SI CONCLUDE ANCHE QUESTA EDIZIONE, BILANCIO POSITIVO CHE GUARDA AL FUTURO
Venezia 69, ultimo giorno, si comincia a smantellare. Si conclude Venezia 69 con il trionfo meritato e semi-annunciato di Pietà, opera mastodontica del sudcoreano Kim ki-Duk. Il regista si toglie così qualche sassolino nelle scarpe, grazie all’ultimo premio conquistato in un Festival internazionale che corona la sua magnifica carriera. A sorpresa, invece, spiazzando alcuni pronostici che vedono lo sconfitto Bellocchio prendersi la seconda piazza, il leone d’argento finisce nelle mani di Paul Thomas Anderson e il suo The Master, che gode dell’ottima performance del duo Joaquin Phoenix-Phillip Seymour Hoffman.
Film controverso sulla vita di Rob Hubbard, fondatore della “setta” religiosa di Scientology, non è stato subito amatissimo dal pubblico del Lido, ma ha convinto la giuria che lo ha premiato, insieme a Paradise Glaube, vittima di una gaffe degli organizzatori. Le due pellicole erano state confuse, gran premio della giuria al secondo, grazie alla buona regia dell’austriaco Ulrich Seidl, a cui è stato depositato nelle mani la pergamena direttamente da un’imbarazzata Laetitia Casta, in un cerimonia di chiusura senza fronzoli.
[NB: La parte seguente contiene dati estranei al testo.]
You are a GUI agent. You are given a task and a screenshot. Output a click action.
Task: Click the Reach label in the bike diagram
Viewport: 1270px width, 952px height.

L’italia si è consolata con Ciprì e il suo È stato il figlio (miglior fotografia) e Daniele Falco, il suo giovane protagonista, quale miglior esordiente. Lungo applauso la proiezione del cortometraggio La sala di Alessio Giannone, film breve in concorso nella sezione “Orizzonti – Le nuove correnti del cinema mondiale” alla 69^ edizione della Mostra Internazionale d’Arte Cinematografica di Venezia. Un Festival tutto sommato, più che una mostra, che Barbera ha diretto con polso mantenendo uno stile controllato, con pochi flash e tanta sostanza. Certo la strada è lunga per riprendere in corsa i cugini dirimpettai e decisamente più glamour di Cannes, ma l’impegno è stato quello giusto. Verrà riconfermato? Dopo Roma l’ardua sentenza.